Tristan, un grand sourire aux lèvres, ouvre les bras. Miana court et saute, se pendant à sa nuque en l'embrassant fougueusement. Elle avait décidé de dire tout à Tristan. Mais pas maintenant. Elle le sert de toutes ses forces. Elle n'avait jamais aussi bien mangé hier. Elle voulait pouvoir marcher toute seule. Elle avait dansée. Au début en tombant, manquant de force. Puis ensuite mieux, jusqu'à parfaitement réussir et même finir la chorégraphie qu'elle avait dessinée sur les murs de sa cellule.
Maintenant elle est là, dans les bras de son bien-aimé. Ils sortent main dans la main. Puis Miana découvre les premiers mouvements du phénomène portant son nom. Les affiches, les tags. Et enfin le portrait d'elle sur la grande place. Tristan lui explique tout au fur et à mesure. La voix encore cassée, Miana s'exclame qu'ils sont fous d'avoir fait tout ça. Riant, Tristan lui répond.

- Pas autant que toi.

Elle lui tire la langue riant avec lui.
C'est Clara qui aperçoit Miana en première. Elle hurle en se précipitant sur son amie la serrant dans ses bras comme jamais. Puis vient le tour d'Erinne. Un tcheck pour Morgane, un sourire pour Laure et de longues accolades avec les garçons. Puis les gens présents se rapprochent. Ils ont tous reconnus Miana. Tout le monde veut savoir comment cela se fait qu'elle soit libre. Finalement, Miana décide de faire une grande fête au manoir.
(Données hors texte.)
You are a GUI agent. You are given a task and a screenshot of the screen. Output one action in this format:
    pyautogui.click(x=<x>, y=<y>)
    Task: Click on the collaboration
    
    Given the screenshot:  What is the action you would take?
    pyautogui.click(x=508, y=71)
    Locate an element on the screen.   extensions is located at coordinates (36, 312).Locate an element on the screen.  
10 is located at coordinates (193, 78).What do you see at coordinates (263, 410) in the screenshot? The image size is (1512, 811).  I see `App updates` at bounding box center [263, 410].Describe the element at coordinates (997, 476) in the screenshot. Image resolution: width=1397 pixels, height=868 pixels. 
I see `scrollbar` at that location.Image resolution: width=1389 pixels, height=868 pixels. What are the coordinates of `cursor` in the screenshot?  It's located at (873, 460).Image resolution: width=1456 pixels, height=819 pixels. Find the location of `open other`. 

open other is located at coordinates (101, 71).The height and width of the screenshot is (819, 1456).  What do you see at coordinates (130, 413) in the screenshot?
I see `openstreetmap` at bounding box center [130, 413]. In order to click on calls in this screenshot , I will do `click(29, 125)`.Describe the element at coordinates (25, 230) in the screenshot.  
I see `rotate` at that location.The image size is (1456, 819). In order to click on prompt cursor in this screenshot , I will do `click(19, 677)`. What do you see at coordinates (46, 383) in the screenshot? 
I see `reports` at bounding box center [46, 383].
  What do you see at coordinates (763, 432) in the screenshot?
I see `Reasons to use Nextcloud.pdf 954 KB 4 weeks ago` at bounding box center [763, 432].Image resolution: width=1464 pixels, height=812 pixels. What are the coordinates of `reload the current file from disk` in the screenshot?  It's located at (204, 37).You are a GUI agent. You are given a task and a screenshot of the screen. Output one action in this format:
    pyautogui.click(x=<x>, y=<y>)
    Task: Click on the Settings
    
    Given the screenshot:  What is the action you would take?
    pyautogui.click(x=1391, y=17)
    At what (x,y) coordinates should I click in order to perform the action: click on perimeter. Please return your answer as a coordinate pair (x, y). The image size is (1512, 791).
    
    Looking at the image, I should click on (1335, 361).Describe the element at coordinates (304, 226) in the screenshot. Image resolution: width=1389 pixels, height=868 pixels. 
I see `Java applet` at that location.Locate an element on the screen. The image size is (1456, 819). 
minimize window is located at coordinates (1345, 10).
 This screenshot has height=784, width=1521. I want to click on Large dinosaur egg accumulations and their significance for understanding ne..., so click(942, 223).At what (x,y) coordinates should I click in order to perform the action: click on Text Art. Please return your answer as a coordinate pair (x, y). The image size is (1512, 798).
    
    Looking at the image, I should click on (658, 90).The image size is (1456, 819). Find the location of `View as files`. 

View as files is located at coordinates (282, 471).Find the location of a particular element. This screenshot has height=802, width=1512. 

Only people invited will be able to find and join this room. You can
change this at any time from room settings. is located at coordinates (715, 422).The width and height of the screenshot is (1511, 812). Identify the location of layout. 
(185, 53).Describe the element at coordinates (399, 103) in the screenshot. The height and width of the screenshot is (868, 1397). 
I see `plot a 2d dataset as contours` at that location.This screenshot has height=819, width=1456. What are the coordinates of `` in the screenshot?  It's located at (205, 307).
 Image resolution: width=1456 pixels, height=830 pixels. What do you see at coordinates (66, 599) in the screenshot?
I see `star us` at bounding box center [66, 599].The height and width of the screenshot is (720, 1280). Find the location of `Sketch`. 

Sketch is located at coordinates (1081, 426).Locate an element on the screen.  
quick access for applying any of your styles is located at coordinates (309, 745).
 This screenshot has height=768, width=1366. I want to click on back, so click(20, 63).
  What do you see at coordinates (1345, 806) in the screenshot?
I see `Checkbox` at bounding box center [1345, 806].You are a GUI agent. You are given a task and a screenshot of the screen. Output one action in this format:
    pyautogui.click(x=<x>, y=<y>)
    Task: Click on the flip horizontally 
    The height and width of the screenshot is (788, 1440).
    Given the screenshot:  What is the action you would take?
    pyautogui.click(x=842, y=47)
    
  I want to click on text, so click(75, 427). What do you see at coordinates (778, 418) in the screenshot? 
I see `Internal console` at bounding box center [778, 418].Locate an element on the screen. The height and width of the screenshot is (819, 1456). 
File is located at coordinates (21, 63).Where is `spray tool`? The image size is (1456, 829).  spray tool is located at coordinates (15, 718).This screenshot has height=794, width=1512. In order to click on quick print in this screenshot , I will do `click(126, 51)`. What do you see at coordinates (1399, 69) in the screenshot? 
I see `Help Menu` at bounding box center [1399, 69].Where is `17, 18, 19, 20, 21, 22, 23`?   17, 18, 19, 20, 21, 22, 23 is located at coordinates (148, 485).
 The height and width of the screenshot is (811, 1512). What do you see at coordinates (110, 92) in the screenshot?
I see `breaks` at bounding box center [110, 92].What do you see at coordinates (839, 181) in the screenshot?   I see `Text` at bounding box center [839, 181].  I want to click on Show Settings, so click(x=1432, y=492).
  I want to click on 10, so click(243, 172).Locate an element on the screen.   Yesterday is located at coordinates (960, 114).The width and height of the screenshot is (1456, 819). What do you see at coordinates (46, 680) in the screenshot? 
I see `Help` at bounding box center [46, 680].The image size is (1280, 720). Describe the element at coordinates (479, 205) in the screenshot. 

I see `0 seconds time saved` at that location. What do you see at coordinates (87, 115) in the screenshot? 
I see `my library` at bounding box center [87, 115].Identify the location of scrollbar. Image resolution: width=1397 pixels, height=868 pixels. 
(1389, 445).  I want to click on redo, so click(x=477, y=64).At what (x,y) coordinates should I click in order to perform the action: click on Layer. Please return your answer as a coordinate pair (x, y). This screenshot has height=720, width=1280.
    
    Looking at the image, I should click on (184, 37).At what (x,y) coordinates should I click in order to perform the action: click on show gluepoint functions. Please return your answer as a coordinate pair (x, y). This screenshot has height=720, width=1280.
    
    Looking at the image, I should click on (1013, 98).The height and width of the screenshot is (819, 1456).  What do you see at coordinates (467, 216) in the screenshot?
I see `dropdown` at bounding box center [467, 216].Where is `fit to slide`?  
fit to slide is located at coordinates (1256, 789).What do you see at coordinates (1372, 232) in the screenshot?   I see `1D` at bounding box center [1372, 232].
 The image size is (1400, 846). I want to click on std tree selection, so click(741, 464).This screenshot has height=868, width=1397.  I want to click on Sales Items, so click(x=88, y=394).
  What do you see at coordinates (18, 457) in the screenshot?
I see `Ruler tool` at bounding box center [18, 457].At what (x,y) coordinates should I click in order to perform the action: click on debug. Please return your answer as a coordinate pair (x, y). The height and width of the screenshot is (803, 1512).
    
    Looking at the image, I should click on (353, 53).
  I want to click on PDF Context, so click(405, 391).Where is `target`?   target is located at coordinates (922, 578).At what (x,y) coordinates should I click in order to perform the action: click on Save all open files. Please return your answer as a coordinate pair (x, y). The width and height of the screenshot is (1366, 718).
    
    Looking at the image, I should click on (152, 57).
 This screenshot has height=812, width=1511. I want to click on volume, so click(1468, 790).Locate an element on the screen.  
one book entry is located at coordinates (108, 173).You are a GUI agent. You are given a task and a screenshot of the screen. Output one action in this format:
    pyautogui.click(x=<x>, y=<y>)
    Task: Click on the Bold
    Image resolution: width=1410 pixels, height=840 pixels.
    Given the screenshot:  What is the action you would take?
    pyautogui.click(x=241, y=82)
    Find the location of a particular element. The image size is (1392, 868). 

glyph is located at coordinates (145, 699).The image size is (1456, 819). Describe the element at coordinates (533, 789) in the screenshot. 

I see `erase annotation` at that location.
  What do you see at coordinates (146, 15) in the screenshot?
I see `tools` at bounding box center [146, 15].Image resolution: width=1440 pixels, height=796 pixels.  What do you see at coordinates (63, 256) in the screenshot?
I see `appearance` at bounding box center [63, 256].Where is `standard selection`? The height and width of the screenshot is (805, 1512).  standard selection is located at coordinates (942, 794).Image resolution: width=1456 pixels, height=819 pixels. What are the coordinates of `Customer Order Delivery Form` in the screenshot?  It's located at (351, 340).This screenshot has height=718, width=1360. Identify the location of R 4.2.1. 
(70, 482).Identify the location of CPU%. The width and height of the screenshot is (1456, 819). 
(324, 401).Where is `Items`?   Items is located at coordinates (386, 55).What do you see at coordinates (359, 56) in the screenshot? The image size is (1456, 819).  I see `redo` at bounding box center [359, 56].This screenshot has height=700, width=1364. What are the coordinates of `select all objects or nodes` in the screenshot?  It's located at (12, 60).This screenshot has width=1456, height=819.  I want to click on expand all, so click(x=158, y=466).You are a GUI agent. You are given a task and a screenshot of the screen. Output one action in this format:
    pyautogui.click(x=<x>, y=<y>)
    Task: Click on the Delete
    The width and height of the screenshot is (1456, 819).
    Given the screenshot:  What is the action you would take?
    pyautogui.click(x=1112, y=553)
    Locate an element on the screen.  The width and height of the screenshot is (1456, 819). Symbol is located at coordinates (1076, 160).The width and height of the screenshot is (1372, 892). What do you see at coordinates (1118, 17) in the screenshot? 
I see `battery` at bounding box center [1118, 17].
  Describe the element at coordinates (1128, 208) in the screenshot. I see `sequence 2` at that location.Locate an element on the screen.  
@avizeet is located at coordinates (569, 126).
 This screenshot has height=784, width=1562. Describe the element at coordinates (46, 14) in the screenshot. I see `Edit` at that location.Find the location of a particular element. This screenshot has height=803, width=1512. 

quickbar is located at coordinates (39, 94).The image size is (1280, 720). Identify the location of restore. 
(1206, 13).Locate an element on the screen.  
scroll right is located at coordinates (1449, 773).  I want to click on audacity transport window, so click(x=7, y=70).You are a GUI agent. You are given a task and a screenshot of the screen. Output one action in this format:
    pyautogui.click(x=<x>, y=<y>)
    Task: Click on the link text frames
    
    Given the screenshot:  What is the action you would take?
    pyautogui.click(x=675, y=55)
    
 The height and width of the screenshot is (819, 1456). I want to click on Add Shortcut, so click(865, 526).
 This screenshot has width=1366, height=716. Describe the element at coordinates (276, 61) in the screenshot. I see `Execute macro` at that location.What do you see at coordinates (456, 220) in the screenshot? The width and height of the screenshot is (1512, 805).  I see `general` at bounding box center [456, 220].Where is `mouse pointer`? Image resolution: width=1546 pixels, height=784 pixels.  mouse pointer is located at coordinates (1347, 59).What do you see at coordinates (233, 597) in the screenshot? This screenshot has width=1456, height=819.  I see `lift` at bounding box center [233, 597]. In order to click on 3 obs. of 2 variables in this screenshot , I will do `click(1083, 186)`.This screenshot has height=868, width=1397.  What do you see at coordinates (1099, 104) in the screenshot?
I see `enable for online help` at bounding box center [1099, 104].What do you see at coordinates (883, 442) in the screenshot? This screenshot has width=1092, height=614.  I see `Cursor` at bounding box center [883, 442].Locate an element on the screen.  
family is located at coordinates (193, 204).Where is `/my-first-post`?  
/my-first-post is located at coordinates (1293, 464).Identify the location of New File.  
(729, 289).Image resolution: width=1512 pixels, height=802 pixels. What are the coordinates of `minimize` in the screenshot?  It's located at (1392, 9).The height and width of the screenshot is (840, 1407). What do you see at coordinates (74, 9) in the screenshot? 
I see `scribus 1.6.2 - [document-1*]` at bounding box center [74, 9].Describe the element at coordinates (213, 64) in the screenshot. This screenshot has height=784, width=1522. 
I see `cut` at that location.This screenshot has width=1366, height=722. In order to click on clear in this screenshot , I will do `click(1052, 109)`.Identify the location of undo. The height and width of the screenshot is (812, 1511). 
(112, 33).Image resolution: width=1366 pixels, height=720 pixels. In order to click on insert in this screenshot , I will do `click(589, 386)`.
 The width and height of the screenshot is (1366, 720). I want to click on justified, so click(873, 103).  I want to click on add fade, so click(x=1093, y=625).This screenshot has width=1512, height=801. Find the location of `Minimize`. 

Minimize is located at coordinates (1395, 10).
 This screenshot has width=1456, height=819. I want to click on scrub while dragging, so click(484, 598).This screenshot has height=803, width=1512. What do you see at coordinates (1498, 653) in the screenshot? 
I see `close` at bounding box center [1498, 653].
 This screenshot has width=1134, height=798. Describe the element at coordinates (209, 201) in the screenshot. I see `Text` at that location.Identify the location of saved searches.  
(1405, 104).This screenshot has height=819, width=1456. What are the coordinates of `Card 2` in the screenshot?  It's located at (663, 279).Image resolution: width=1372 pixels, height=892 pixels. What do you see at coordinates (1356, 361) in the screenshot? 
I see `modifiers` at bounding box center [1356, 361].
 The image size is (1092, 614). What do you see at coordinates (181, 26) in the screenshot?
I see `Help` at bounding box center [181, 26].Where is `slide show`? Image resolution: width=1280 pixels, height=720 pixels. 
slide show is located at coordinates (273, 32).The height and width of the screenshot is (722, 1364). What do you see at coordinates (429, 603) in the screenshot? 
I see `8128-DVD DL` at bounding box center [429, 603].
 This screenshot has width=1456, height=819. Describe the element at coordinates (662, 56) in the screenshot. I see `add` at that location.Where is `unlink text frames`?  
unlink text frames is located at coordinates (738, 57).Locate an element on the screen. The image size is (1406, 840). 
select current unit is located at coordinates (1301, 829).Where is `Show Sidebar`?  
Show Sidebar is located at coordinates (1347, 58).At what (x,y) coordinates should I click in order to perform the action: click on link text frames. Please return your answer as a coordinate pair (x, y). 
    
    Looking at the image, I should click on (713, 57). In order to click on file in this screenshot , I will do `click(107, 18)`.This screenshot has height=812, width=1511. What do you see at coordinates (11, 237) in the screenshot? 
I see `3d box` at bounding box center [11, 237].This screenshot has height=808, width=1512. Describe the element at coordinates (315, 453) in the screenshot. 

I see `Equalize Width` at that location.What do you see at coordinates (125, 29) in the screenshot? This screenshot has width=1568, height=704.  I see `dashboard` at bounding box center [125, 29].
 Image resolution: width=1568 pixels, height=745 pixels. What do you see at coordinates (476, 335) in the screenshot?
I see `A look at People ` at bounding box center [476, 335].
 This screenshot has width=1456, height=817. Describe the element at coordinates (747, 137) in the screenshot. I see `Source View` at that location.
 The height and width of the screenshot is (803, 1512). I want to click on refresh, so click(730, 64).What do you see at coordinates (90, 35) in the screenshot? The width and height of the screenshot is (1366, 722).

Elle tient à remercier tous ceux qui l'ont aidée à sortir de sa prison.
La nouvelle est très vite publiée sur les réseaux sociaux. La jeune fille est un peu gênée. Elle n'est pas habituée à recevoir tant d'attention.
Enfin, Miastan et leurs amis décident de repartir au domaine. Lorsqu ils arrivent, quelqu'un d'inattendu les attend.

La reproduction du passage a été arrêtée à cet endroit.